文書抜粋 —
◇ ◇ ◇ ◇
表1 家畜とトレーサビリティ管理に関する法律の主な改正点(2020年1月1日施行分) 
 同制度では、トレーサビリティ管理として、生産、流通の各段階において畜産物の経営者等に対して畜産物品質評価院(以下「畜評院」(注1))への申請や届出等が義務付けられており、今回対象が国産の鶏等に拡大されたものである(表2)。
表2 家畜とトレーサビリティ管理に関する法律の段階別の主要内容
(注1)畜産物品質評価院とは、農林畜産食品部傘下の畜産物の流通情報事業を主管している政府機関

 そして、消費者は、販売段階で表示されている12桁の識別番号でモバイルアプリなどを介して商品の生産から流通までの詳細な情報が照会可能となる。

 また、2020年1月1日からは、今まで輸入畜産物のみ表示の義務があった飲食店など(注2)は消費者の選択権の保証のため、国内産畜産物に対しても識別番号をメニューなどに表示しなければならないとした。
 日本の農林水産省に当たる農林畜産食品部の関係者は、「今回の措置により、鶏、鶏卵等に対する消費者の知る権利などが強化されるとともに、効率的な防疫管理など政策的な活用も期待できる」と述べた。
(注2)店舗面積が700㎡以上の飲食店、学校給食提供者、通信販売業者

 一方で、現地報道によると、鶏肉産業は不況が続く中、トレーサビリティ制度に伴うコストの増加により、さらなる状況の悪化を懸念している。また、牛や豚に比べて飼養羽数が多いため、管理はより困難であるとし、制度の見直しを求める声も出ている。
◇ ◇ ◇ ◇
データ抜粋 —
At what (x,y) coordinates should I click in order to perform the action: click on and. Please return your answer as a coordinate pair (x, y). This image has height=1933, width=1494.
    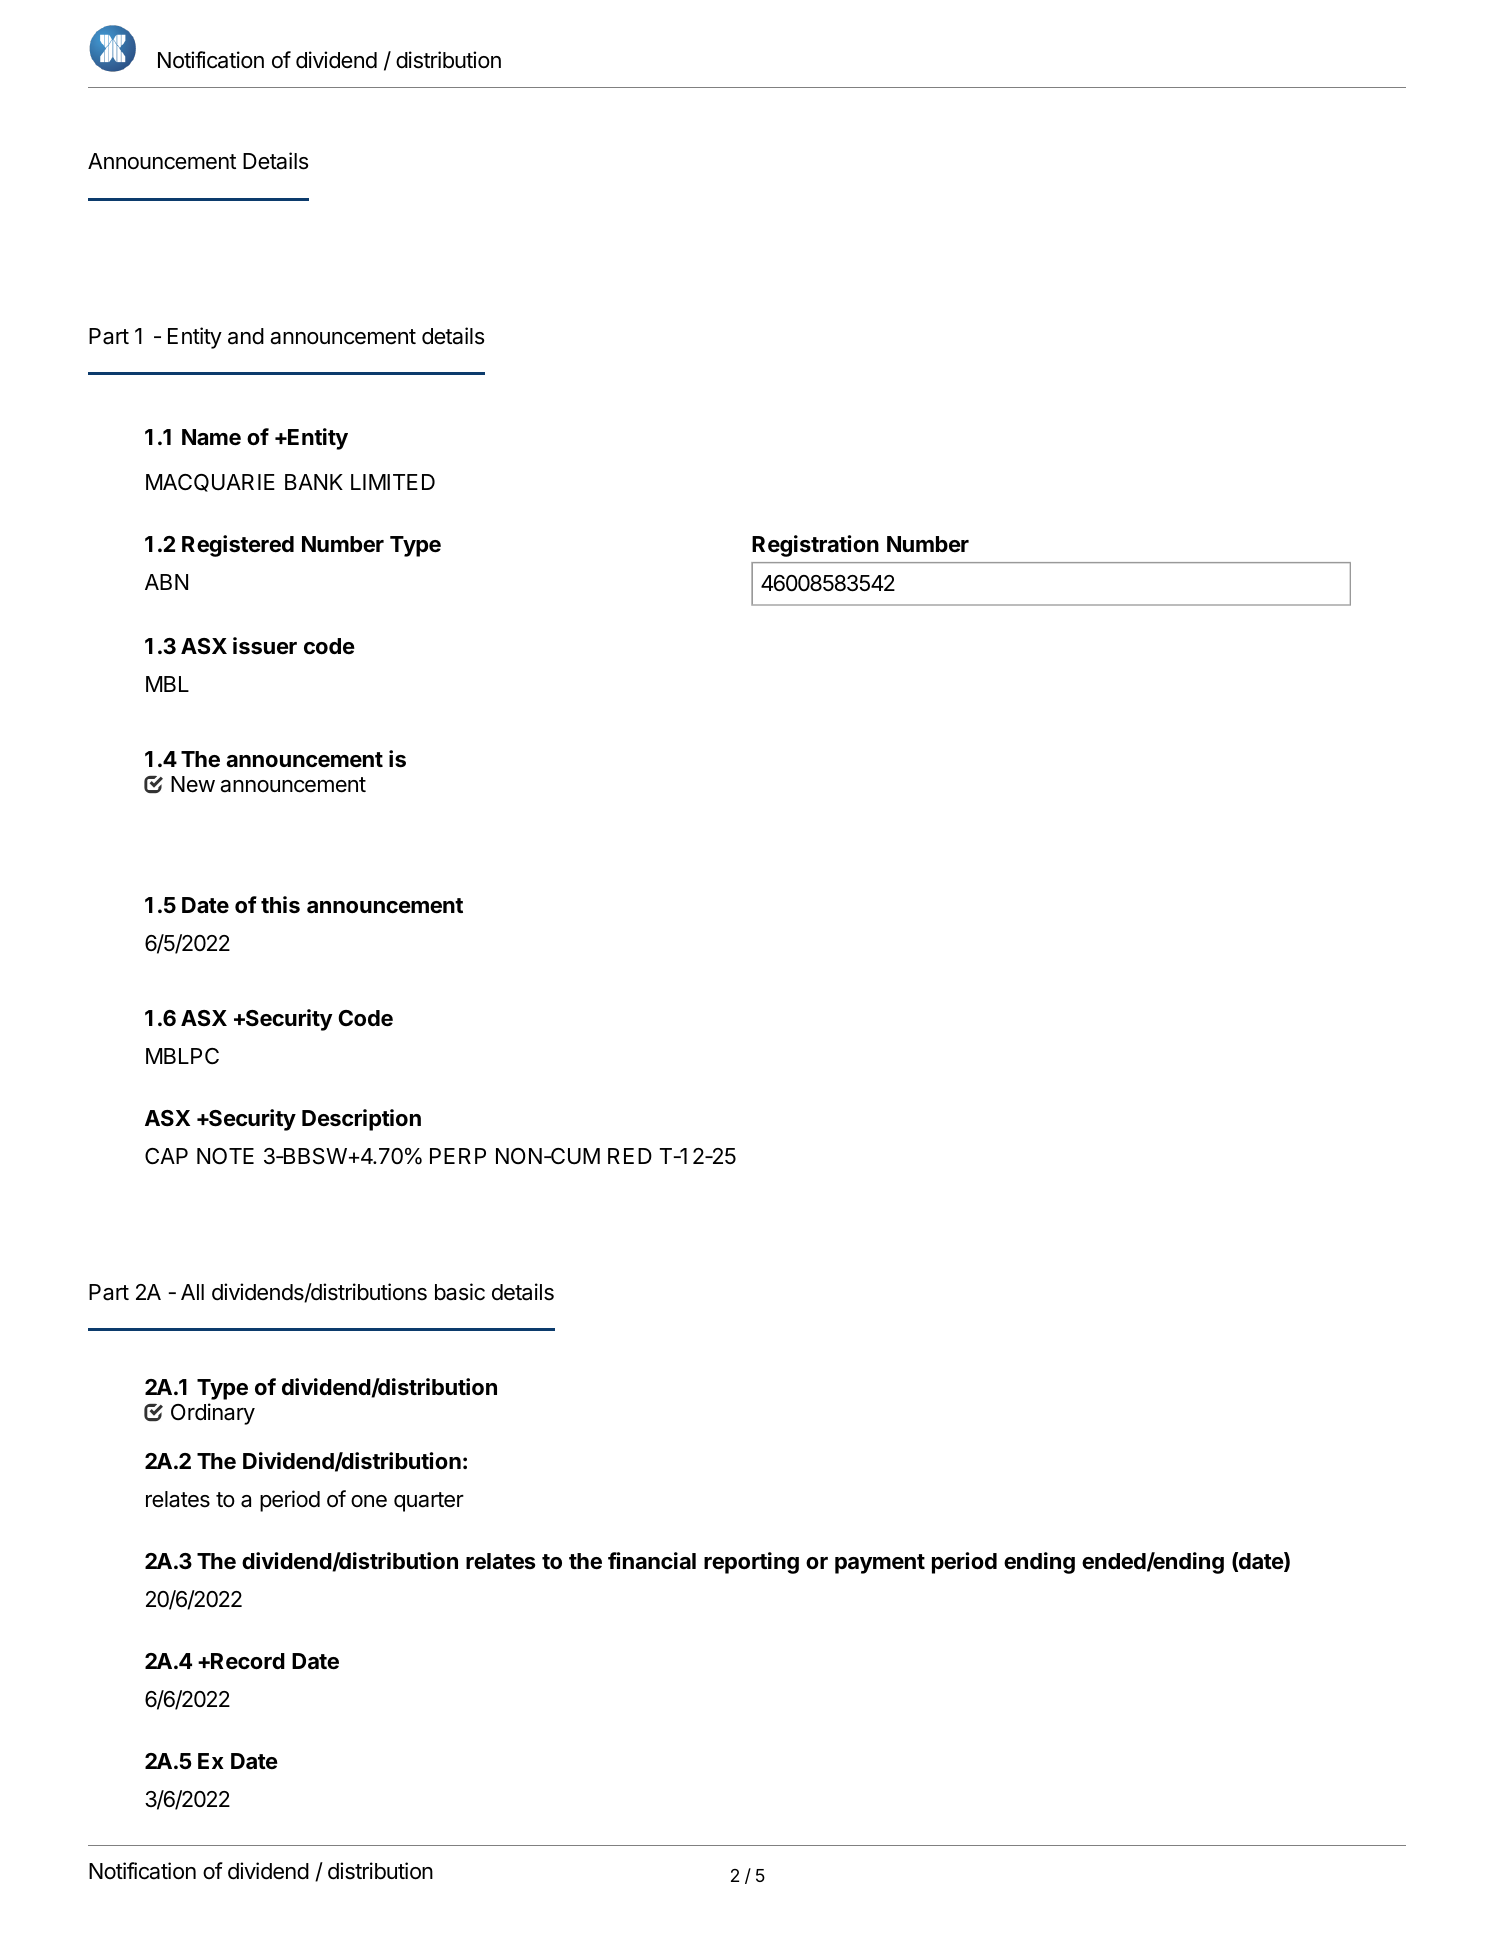
    Looking at the image, I should click on (246, 336).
◇ ◇ ◇ ◇
小問 —
次の1.〜3.の記述が、畜産物トレーサビリティに関する文書の内容と合っているかを、はい・いいえで判定してください。それぞれ判断の決め手となる文書中の語句も、一字一句そのまま引用してください。
1. 消費者は、販売段階で表示される12桁の識別番号を使って、商品の生産から流通までの情報を照会できる。
2. 国内産畜産物の識別番号の表示が義務付けられる飲食店は、店舗面積が500㎡以上のものである。
3. 鶏肉産業は、トレーサビリティ制度によって業界の状況が改善すると期待している。

本問の解答 —
1. はい。「販売段階で表示されている12桁の識別番号でモバイルアプリなどを介して商品の生産から流通までの詳細な情報が照会可能となる」
2. いいえ。「店舗面積が700㎡以上の飲食店」
3. いいえ。「トレーサビリティ制度に伴うコストの増加により、さらなる状況の悪化を懸念している」